## Entries supplied
=-=-=

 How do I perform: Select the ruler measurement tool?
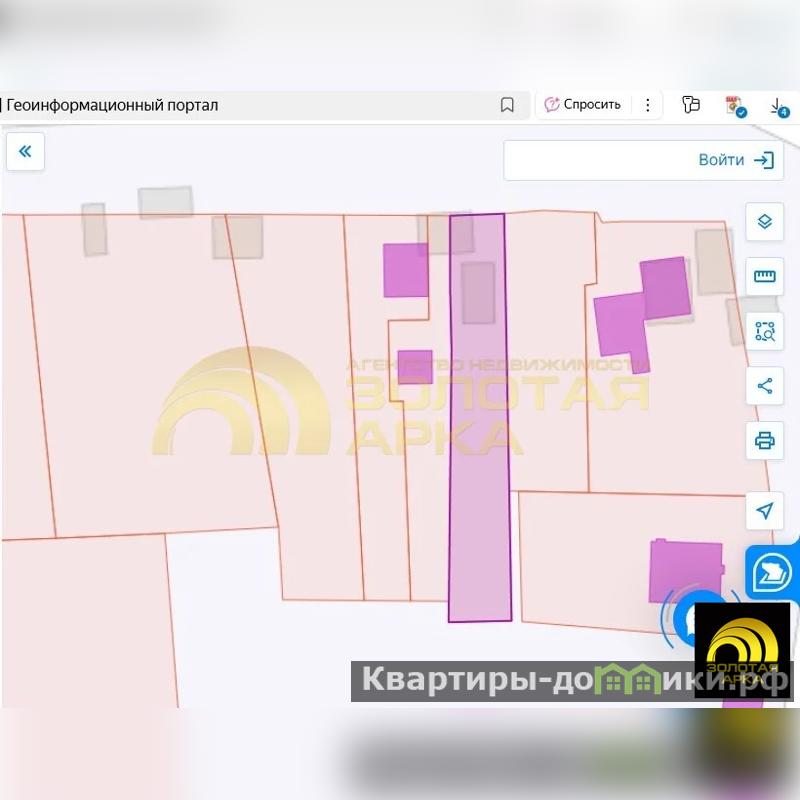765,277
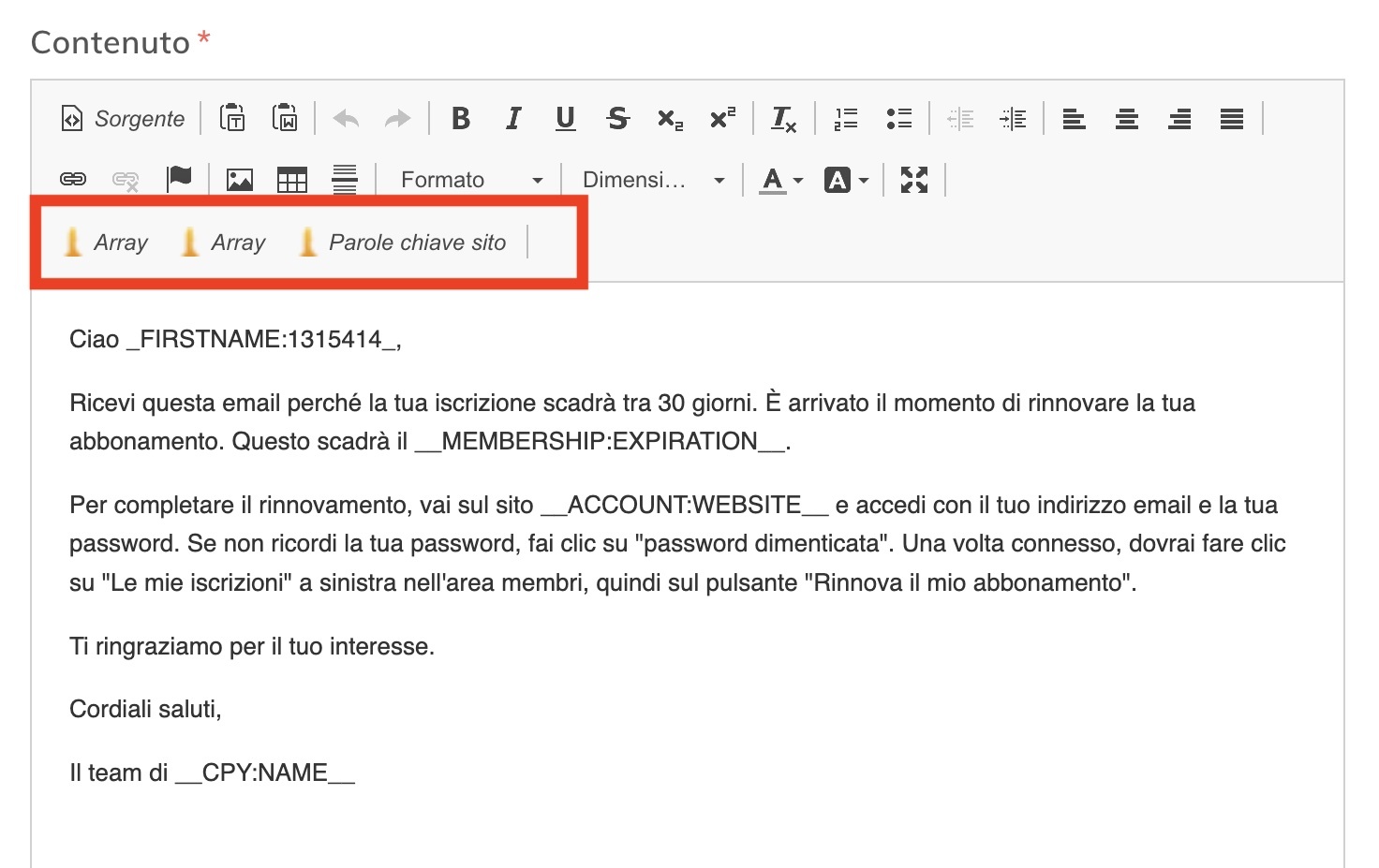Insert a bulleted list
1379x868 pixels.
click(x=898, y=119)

=-=-=

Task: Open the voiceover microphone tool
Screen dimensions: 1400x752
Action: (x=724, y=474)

=-=-=

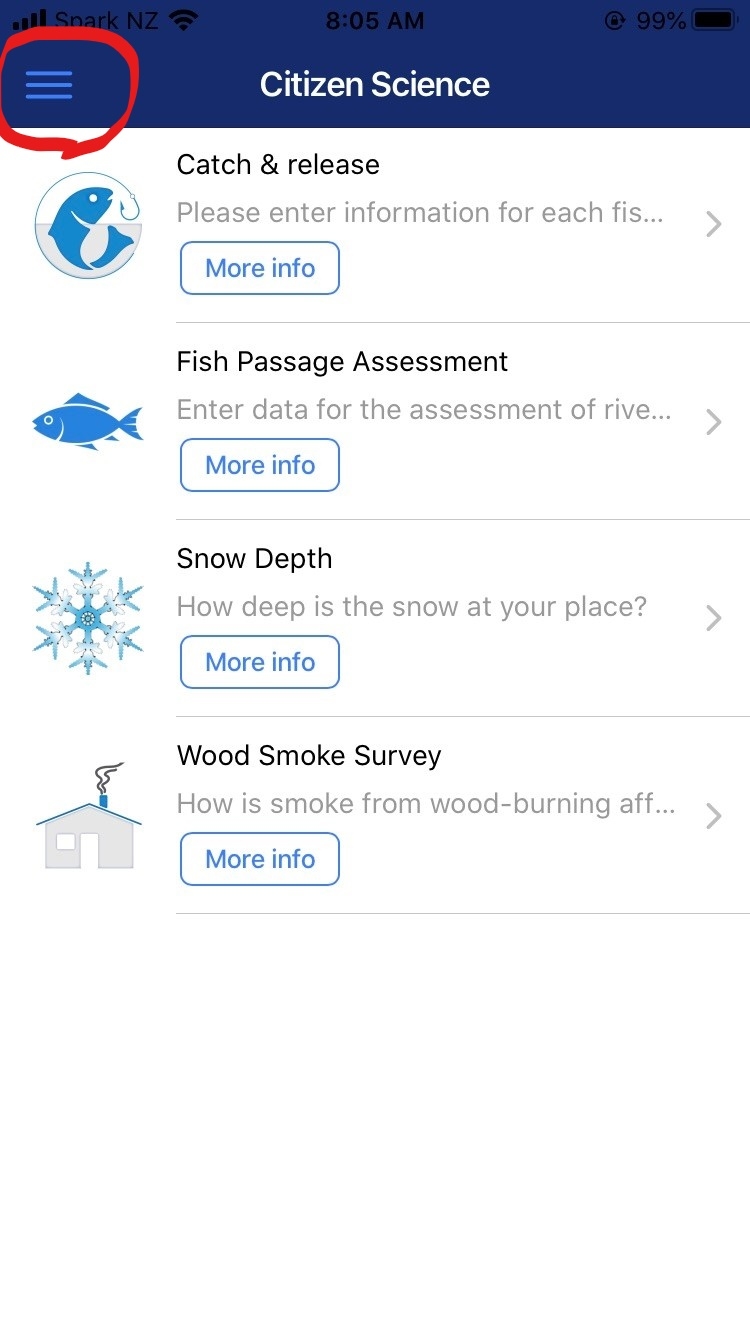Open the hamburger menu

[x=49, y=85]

=-=-=

## Aim
Render the listing as a Markdown table with the columns Row and Listing line. Begin at the line that has "How do I perform: Select" and stop after the line that has "click(x=898, y=119)", omitting blank lines and leaving the pictures out.

## Response to the task
| Row | Listing line |
|---|---|
| 1 |  How do I perform: Select the ruler measurement tool? |
| 2 | 765,277 |
| 3 | Insert a bulleted list |
| 4 | 1379x868 pixels. |
| 5 | click(x=898, y=119) |